— What to work on —
Reproduce every one of the following items word for word.

(Text and item location entries)
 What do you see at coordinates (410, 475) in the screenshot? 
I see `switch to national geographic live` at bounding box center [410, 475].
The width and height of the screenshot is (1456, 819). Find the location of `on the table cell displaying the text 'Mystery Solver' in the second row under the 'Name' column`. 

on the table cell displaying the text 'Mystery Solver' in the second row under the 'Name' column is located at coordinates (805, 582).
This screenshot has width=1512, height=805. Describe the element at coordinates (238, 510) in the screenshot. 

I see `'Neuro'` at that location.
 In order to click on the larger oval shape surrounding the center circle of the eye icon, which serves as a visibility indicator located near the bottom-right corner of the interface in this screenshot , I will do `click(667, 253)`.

— Right answer —
 What do you see at coordinates (410, 475) in the screenshot? 
I see `switch to national geographic live` at bounding box center [410, 475].
The width and height of the screenshot is (1456, 819). Find the location of `on the table cell displaying the text 'Mystery Solver' in the second row under the 'Name' column`. 

on the table cell displaying the text 'Mystery Solver' in the second row under the 'Name' column is located at coordinates (805, 582).
This screenshot has width=1512, height=805. Describe the element at coordinates (238, 510) in the screenshot. 

I see `'Neuro'` at that location.
 In order to click on the larger oval shape surrounding the center circle of the eye icon, which serves as a visibility indicator located near the bottom-right corner of the interface in this screenshot , I will do `click(667, 253)`.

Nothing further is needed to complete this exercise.